WHAT IS REQUIRED:
Please convert every line of the items below into a JSON list of strings, one string per line, leaving out blank lines and the pictures.

** start INPUT ROWS **

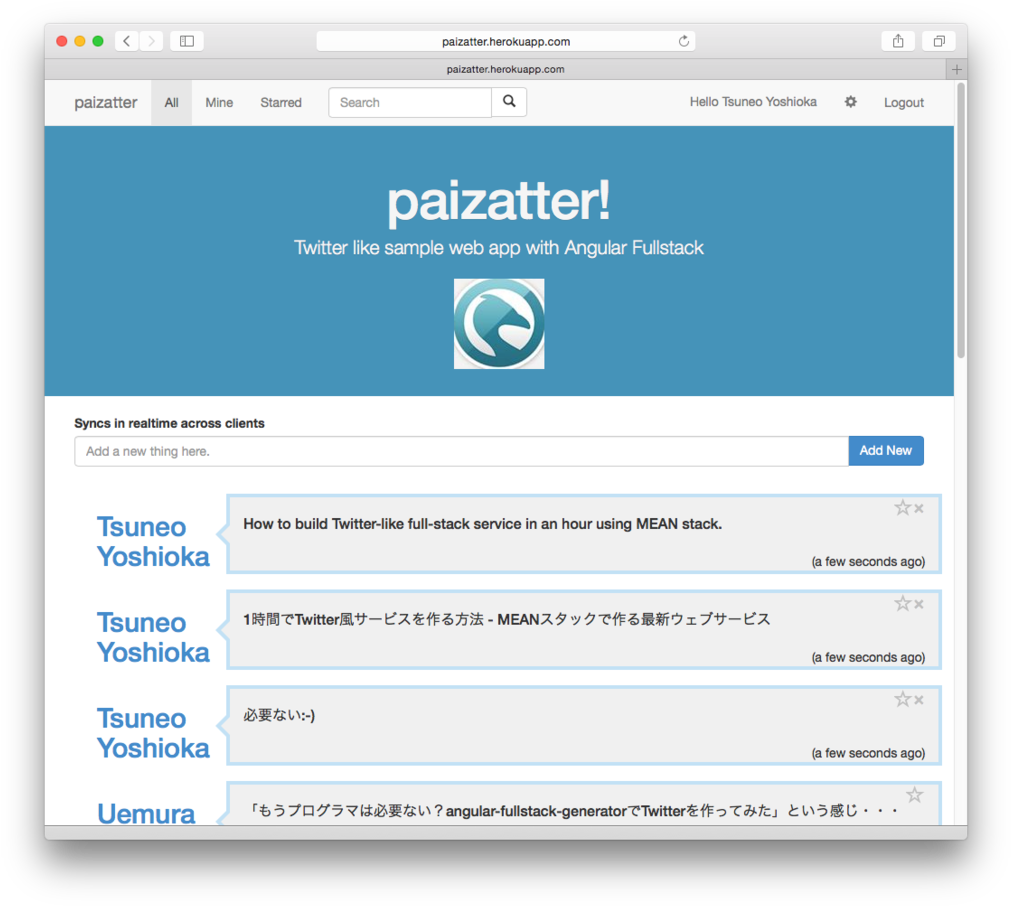Reload the page using the refresh icon
This screenshot has width=1011, height=906.
[x=684, y=41]
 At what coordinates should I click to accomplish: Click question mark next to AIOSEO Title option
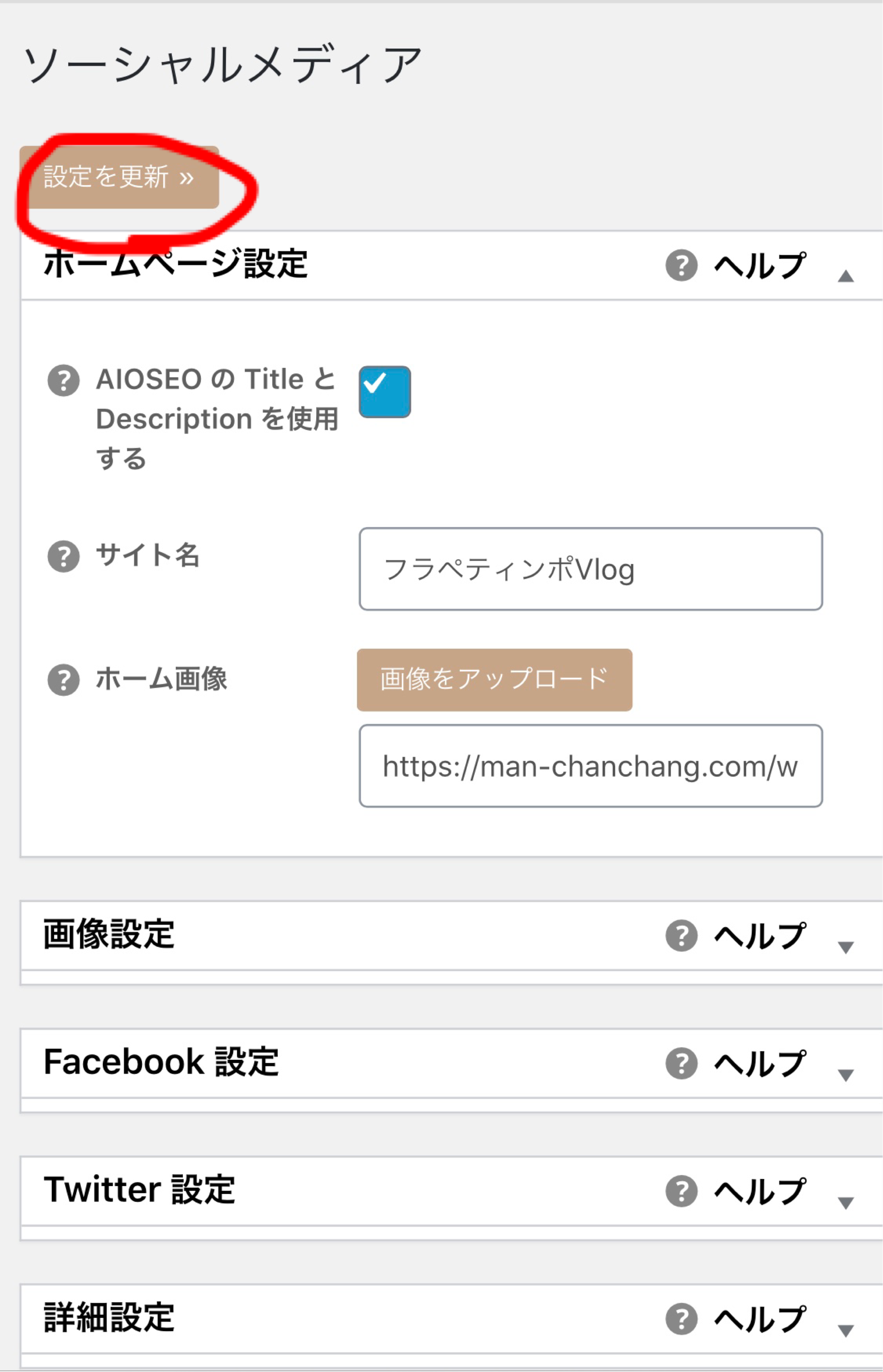pyautogui.click(x=64, y=381)
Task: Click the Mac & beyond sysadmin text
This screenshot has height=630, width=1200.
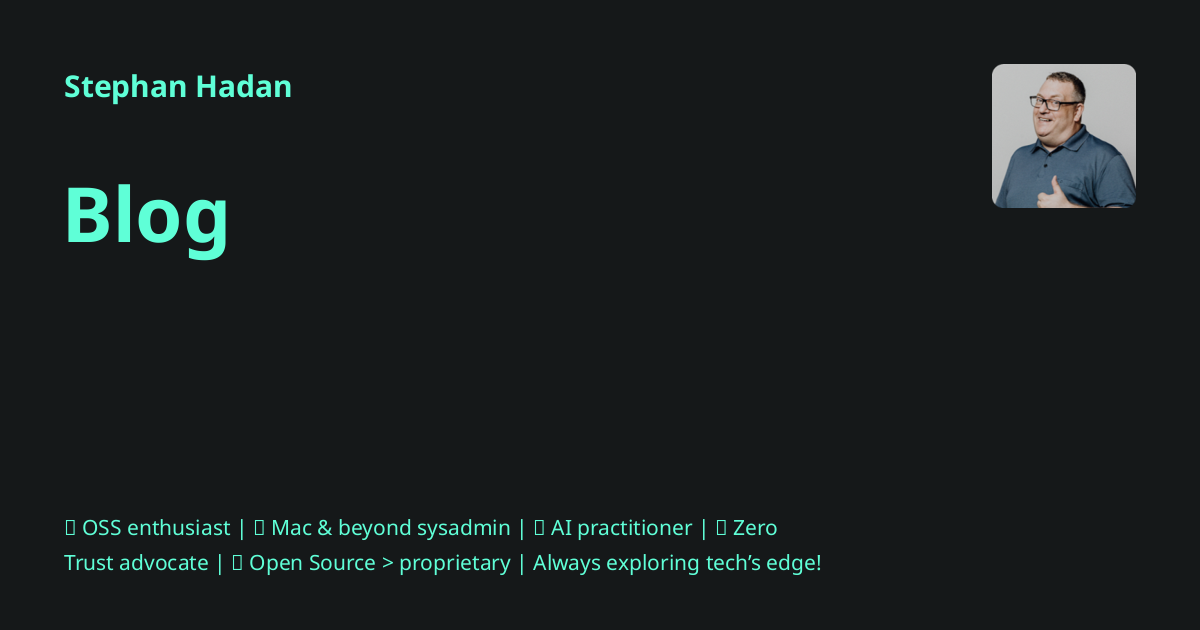Action: pos(391,528)

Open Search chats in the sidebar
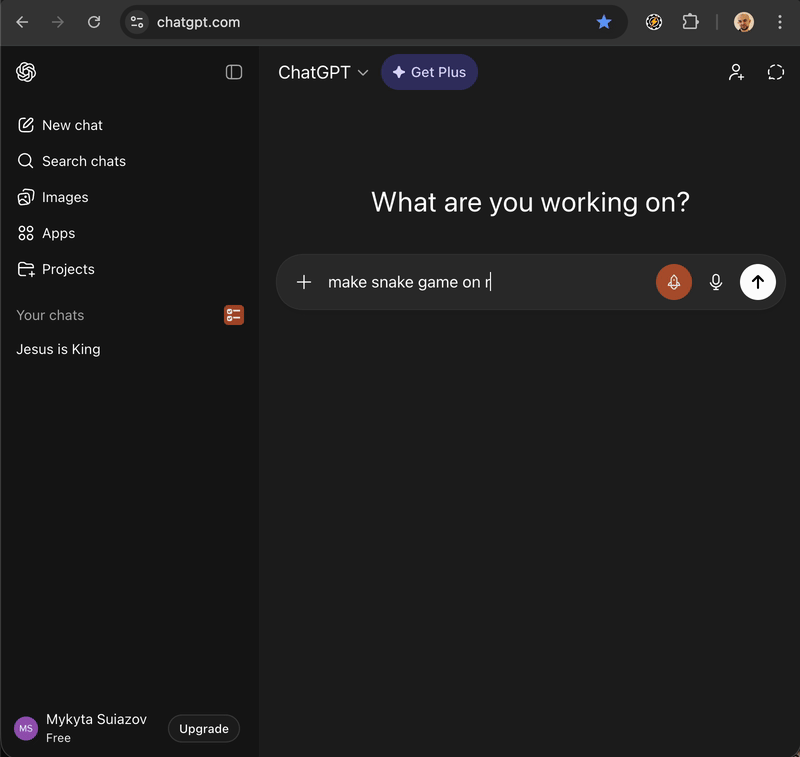pos(82,161)
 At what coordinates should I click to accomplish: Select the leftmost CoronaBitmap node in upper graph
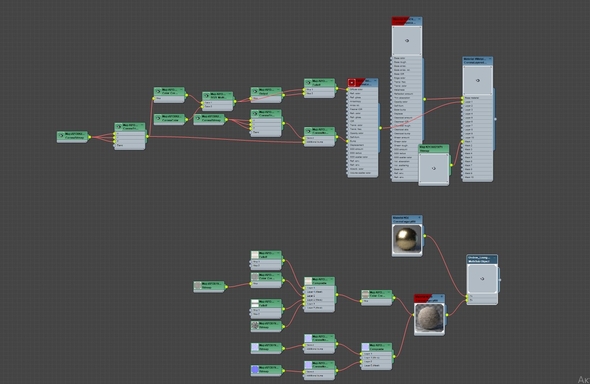point(72,136)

** end INPUT ROWS **

THE RESPONSE:
[
  "Reload the page using the refresh icon",
  "This screenshot has width=1011, height=906.",
  "[x=684, y=41]",
  " At what coordinates should I click to accomplish: Click question mark next to AIOSEO Title option",
  "pyautogui.click(x=64, y=381)",
  "Task: Click the Mac & beyond sysadmin text",
  "This screenshot has height=630, width=1200.",
  "Action: pos(391,528)",
  "Open Search chats in the sidebar",
  "pos(82,161)",
  " At what coordinates should I click to accomplish: Select the leftmost CoronaBitmap node in upper graph",
  "point(72,136)"
]